#### What to do
Repeat the lines of the data exactly, from the first one through the one that contains "has height=383, width=690.".

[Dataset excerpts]
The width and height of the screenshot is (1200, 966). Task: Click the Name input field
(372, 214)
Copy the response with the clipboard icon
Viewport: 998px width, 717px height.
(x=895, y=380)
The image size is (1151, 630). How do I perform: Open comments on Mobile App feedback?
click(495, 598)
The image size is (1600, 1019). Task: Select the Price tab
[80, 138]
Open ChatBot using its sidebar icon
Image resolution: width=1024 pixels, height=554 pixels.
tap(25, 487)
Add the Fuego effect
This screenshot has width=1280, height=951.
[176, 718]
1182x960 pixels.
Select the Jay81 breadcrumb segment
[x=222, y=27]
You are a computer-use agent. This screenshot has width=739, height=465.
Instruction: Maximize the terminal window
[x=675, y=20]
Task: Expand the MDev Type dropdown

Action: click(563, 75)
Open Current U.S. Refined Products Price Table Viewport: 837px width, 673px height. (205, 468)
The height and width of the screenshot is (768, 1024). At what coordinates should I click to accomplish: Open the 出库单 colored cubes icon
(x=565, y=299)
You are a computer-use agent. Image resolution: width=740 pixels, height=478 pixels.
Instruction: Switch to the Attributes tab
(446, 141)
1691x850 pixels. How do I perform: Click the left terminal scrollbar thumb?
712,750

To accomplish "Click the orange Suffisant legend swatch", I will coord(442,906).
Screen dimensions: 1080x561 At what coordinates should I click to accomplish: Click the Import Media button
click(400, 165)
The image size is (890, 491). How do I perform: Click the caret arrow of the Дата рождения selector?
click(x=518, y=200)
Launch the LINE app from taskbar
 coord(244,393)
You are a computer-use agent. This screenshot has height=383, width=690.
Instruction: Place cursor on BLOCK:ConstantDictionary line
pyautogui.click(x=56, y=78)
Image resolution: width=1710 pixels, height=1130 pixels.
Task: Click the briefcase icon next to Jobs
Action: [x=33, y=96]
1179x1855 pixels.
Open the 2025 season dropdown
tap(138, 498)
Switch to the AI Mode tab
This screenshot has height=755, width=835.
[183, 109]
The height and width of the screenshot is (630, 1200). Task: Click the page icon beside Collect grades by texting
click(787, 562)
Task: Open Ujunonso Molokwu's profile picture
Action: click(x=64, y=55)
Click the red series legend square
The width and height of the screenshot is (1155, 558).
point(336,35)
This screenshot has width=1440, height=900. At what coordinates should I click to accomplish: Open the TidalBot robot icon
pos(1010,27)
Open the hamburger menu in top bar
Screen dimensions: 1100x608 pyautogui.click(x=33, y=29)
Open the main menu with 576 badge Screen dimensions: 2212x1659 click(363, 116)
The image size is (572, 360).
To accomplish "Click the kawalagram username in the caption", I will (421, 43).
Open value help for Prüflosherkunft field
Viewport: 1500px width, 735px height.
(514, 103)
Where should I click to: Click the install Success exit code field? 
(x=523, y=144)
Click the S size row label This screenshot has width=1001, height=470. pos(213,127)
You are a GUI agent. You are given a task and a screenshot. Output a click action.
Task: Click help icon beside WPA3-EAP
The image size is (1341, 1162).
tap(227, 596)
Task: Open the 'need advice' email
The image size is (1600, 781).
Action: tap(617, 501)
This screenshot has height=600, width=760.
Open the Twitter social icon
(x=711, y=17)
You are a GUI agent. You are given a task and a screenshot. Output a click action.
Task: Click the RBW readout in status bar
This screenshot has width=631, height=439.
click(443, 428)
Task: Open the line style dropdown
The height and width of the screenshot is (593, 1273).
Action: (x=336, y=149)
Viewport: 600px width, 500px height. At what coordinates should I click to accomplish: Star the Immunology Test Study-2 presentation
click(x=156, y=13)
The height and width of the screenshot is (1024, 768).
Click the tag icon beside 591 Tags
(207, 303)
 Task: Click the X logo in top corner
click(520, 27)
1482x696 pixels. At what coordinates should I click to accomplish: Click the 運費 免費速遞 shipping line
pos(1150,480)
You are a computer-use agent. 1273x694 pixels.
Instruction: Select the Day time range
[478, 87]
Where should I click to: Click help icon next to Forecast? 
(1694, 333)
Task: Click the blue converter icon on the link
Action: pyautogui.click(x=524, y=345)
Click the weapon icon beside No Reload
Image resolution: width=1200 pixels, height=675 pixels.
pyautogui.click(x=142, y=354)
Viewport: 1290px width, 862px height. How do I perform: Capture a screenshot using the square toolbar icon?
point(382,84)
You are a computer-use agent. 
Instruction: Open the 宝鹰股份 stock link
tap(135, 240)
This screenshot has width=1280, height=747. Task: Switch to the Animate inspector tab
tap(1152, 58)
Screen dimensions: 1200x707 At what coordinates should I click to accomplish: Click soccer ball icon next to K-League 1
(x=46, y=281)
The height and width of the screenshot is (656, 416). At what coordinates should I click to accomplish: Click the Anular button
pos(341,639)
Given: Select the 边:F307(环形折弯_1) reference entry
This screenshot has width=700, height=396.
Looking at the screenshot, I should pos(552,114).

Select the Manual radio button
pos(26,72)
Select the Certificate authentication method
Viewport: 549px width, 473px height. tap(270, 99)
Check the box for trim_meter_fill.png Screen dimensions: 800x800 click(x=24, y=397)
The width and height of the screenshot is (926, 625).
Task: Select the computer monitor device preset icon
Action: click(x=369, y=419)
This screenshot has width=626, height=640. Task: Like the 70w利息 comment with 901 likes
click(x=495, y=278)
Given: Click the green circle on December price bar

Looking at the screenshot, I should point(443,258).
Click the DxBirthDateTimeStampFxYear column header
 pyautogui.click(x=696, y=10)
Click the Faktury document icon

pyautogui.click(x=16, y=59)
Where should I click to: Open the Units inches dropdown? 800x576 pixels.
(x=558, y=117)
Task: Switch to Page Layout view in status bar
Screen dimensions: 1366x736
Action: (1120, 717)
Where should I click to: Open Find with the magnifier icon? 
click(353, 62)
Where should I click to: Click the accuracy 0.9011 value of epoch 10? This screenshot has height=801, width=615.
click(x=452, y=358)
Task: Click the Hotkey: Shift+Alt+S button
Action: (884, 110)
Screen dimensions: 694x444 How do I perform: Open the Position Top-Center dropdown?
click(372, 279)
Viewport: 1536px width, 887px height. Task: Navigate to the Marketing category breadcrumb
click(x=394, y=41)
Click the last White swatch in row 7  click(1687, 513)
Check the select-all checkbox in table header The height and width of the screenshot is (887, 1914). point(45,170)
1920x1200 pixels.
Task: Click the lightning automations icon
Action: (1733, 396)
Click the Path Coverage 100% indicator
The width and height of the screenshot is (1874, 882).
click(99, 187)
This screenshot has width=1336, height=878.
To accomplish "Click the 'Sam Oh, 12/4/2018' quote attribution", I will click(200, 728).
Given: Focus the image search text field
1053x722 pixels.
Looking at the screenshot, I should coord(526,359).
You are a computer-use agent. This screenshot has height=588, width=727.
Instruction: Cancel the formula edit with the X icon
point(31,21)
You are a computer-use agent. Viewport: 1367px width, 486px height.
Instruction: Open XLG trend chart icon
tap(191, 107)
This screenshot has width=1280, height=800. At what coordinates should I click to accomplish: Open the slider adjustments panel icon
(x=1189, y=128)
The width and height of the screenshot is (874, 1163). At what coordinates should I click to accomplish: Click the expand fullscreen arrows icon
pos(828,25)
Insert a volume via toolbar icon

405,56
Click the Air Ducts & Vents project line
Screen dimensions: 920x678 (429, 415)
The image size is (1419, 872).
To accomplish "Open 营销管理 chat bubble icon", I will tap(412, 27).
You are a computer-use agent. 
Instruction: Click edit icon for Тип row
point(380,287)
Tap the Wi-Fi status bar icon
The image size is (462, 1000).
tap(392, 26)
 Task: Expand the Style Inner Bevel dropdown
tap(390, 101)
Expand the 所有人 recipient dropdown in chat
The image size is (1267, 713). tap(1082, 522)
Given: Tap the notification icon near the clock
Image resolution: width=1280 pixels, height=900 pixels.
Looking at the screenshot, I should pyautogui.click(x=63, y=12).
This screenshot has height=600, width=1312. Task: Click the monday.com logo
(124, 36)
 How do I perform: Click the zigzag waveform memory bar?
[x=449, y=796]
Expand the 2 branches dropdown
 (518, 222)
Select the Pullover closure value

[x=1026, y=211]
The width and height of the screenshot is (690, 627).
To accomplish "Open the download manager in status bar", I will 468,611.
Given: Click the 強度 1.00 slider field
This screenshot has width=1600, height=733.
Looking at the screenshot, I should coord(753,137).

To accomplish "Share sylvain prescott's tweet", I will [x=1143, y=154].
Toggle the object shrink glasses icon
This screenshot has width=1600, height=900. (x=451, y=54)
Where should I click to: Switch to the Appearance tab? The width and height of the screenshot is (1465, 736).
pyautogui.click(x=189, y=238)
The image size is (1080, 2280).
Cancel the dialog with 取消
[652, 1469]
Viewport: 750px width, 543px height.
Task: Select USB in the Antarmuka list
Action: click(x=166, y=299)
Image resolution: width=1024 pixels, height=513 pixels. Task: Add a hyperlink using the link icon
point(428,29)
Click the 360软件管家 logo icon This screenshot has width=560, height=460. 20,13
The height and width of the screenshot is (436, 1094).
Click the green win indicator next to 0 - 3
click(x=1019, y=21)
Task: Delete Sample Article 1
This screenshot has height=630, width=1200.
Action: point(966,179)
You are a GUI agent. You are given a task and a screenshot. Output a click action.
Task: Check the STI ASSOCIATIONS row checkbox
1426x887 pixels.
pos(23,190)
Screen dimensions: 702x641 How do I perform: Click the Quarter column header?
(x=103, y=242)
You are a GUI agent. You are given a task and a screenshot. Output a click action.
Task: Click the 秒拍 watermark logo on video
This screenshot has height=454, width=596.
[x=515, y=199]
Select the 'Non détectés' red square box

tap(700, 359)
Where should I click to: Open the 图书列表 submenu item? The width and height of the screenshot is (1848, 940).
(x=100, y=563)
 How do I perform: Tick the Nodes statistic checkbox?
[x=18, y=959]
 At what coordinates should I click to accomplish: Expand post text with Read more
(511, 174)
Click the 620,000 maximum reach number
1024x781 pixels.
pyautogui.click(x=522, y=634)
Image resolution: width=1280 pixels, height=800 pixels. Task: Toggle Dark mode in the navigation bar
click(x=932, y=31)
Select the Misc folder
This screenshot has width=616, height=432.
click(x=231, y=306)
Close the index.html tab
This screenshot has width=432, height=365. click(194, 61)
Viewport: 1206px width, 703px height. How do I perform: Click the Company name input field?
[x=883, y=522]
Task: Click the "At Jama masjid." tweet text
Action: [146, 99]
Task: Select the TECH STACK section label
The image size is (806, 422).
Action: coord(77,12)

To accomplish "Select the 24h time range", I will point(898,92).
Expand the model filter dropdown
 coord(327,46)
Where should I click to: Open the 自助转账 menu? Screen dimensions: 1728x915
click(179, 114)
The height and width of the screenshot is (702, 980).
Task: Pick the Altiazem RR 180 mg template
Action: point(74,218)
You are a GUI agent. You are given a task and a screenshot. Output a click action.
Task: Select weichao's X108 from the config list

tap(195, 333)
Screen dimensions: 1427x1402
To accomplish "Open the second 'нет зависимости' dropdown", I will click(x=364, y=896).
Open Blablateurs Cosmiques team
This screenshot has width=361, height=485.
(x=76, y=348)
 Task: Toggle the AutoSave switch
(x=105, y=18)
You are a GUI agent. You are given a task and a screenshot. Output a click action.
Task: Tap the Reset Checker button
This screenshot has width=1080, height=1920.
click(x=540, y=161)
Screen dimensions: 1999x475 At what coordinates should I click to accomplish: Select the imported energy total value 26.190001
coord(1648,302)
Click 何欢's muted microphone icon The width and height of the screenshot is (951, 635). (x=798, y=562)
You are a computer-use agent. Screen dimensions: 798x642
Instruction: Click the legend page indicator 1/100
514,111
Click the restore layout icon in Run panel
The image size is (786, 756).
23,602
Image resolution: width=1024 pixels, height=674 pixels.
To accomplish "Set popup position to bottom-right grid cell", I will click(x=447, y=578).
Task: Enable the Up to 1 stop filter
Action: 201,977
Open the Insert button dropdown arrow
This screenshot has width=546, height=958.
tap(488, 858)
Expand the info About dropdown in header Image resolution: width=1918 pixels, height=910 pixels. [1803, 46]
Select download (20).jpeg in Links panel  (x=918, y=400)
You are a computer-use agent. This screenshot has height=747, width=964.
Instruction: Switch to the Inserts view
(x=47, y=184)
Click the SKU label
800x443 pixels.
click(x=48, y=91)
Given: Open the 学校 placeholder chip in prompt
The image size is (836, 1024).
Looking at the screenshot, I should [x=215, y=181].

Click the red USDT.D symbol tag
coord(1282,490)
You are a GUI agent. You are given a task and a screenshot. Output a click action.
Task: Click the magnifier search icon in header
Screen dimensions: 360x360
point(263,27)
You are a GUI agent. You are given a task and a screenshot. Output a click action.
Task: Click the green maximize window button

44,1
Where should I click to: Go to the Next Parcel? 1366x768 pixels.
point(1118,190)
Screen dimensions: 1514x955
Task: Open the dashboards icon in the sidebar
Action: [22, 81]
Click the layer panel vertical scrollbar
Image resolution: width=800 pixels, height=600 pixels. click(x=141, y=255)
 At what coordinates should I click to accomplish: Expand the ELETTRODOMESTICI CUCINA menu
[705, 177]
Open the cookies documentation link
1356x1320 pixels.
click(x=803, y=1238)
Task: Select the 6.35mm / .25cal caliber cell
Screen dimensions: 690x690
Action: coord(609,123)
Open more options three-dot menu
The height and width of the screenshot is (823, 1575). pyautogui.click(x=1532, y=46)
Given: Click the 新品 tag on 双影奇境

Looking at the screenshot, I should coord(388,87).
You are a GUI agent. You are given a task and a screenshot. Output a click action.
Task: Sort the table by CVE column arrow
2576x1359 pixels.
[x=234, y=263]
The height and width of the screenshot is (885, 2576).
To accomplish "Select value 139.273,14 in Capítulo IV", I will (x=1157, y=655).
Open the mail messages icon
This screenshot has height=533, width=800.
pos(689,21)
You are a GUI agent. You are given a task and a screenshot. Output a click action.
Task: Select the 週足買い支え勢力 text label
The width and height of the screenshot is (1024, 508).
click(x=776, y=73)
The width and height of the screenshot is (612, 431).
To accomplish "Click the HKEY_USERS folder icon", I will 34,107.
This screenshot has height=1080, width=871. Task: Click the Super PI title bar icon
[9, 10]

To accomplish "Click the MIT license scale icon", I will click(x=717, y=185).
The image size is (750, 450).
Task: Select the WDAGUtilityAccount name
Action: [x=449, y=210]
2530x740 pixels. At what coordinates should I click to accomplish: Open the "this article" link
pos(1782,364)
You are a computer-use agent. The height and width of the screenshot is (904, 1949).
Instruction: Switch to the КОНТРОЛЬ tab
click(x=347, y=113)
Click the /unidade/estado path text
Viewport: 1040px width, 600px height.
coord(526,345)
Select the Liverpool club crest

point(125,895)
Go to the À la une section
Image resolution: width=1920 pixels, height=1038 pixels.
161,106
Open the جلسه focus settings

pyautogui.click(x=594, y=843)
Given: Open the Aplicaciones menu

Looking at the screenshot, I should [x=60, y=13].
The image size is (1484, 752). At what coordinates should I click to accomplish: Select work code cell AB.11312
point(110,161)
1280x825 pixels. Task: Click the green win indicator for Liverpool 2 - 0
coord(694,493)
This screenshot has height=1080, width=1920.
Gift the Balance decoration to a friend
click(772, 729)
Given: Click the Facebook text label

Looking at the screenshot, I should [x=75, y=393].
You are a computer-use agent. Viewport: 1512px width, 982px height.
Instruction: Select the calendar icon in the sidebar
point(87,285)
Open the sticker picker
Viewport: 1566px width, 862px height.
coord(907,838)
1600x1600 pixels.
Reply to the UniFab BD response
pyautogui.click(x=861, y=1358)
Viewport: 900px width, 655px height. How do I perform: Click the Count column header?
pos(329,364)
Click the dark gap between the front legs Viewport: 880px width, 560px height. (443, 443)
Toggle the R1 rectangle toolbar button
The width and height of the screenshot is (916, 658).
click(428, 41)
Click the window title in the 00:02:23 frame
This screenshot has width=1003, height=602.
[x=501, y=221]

#### Written answer
The width and height of the screenshot is (1200, 966). Task: Click the Name input field
(372, 214)
Copy the response with the clipboard icon
Viewport: 998px width, 717px height.
(x=895, y=380)
The image size is (1151, 630). How do I perform: Open comments on Mobile App feedback?
click(495, 598)
The image size is (1600, 1019). Task: Select the Price tab
[80, 138]
Open ChatBot using its sidebar icon
Image resolution: width=1024 pixels, height=554 pixels.
tap(25, 487)
Add the Fuego effect
This screenshot has width=1280, height=951.
[176, 718]
1182x960 pixels.
Select the Jay81 breadcrumb segment
[x=222, y=27]
You are a computer-use agent. This screenshot has width=739, height=465.
Instruction: Maximize the terminal window
[x=675, y=20]
Task: Expand the MDev Type dropdown

Action: click(563, 75)
Open Current U.S. Refined Products Price Table Viewport: 837px width, 673px height. (205, 468)
The height and width of the screenshot is (768, 1024). At what coordinates should I click to accomplish: Open the 出库单 colored cubes icon
(x=565, y=299)
You are a computer-use agent. Image resolution: width=740 pixels, height=478 pixels.
Instruction: Switch to the Attributes tab
(446, 141)
1691x850 pixels. How do I perform: Click the left terminal scrollbar thumb?
712,750

To accomplish "Click the orange Suffisant legend swatch", I will coord(442,906).
Screen dimensions: 1080x561 At what coordinates should I click to accomplish: Click the Import Media button
click(400, 165)
The image size is (890, 491). How do I perform: Click the caret arrow of the Дата рождения selector?
click(x=518, y=200)
Launch the LINE app from taskbar
 coord(244,393)
You are a computer-use agent. This screenshot has height=383, width=690.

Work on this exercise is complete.